Bulgaria’s attempt to enter the ERM II waiting room is a farce. The first act of this three-act play begins with the mere thought of abandoning Bulgaria’s currency board and the lev. The currency board killed Bulgaria’s terrible hyperinflation of 1997, and it stabilized the economy and paved the way for Bulgaria’s entry into the EU and NATO. It has worked automatically and perfectly, just as I designed it to work. The Bulgarian public knows this and supports the currency board.

But, Prime Minister Boyko Borisov and his echo chamber, Finance Minister Vladislav Goranov, want to do away with one of the few Bulgarian institutions that works perfectly well and is widely respected by Bulgarians, as well as foreigners. This is a farce.
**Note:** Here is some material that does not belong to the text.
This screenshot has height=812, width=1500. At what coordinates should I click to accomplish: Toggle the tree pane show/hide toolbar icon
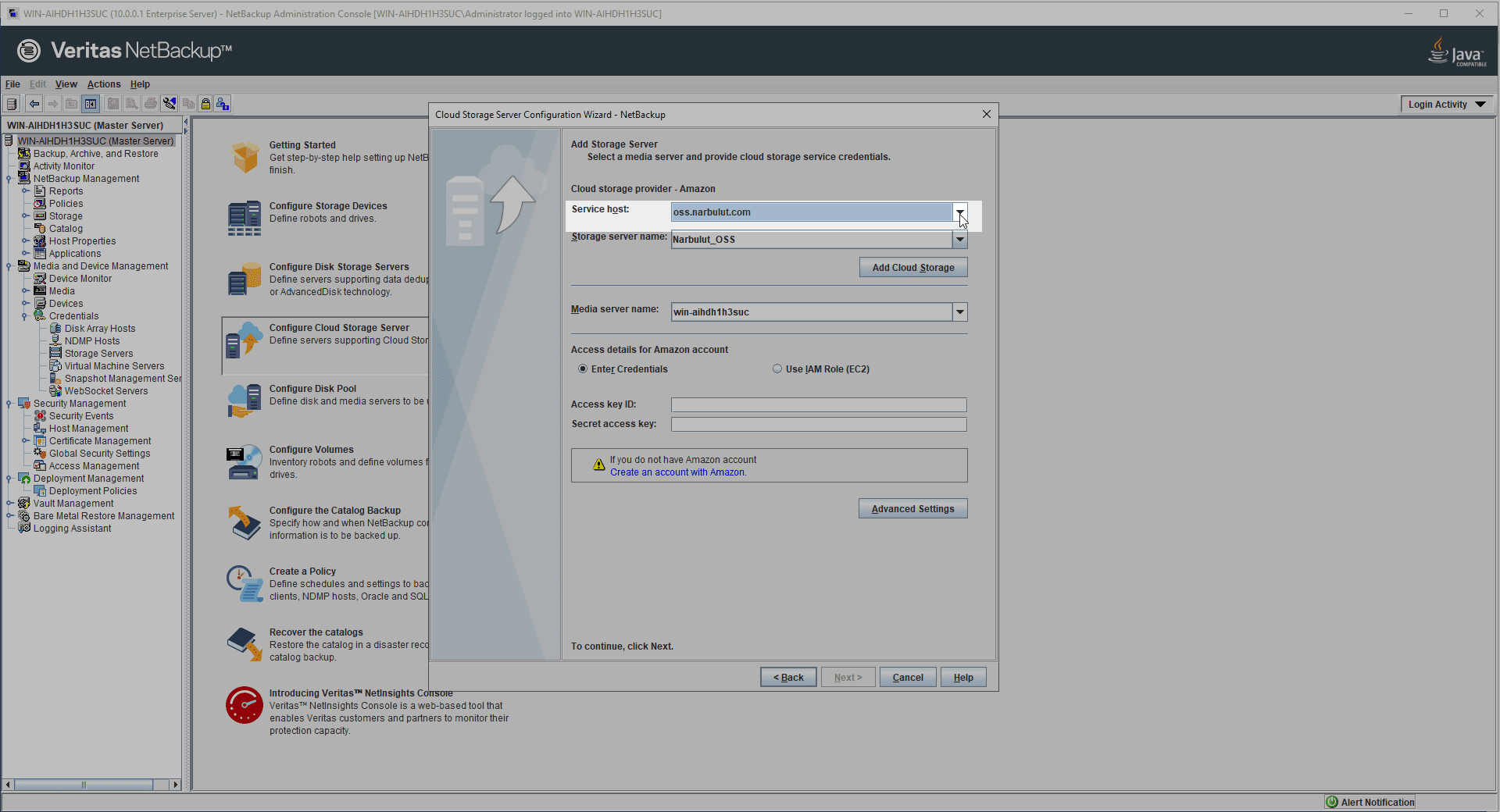tap(91, 104)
The second act of this farce involves the European Central Bank’s precondition that the First Investment Bank had to be recapitalized before Bulgaria could enter the Single Supervisory Mechanism and the ERM II waiting room. In my view, this discriminatory precondition imposed by Bulgaria’s masters in the European Union was illegal– another farce.

The play’s grand finale started when the coronavirus pandemic struck. While the Bulgarian public was looking the other way, Prime Minister Borisov changed course. He argued that Bulgaria was missing out on EU funding because Sofia was not a member of the eurozone. This is total nonsense. Then, in a desperate attempt to recapitalize the First Investment Bank, the Bulgarian Development Bank, a state-owned bank, purchased the rights to FIB shares at double their market price. Only time will tell how this questionable maneuver will be viewed by the EU’s Directorate-General for Competition and whether Bulgaria’s government will move a step closer to what most Bulgarians fear: the loss of their beloved lev. This last act is, of course, the greatest farce of all.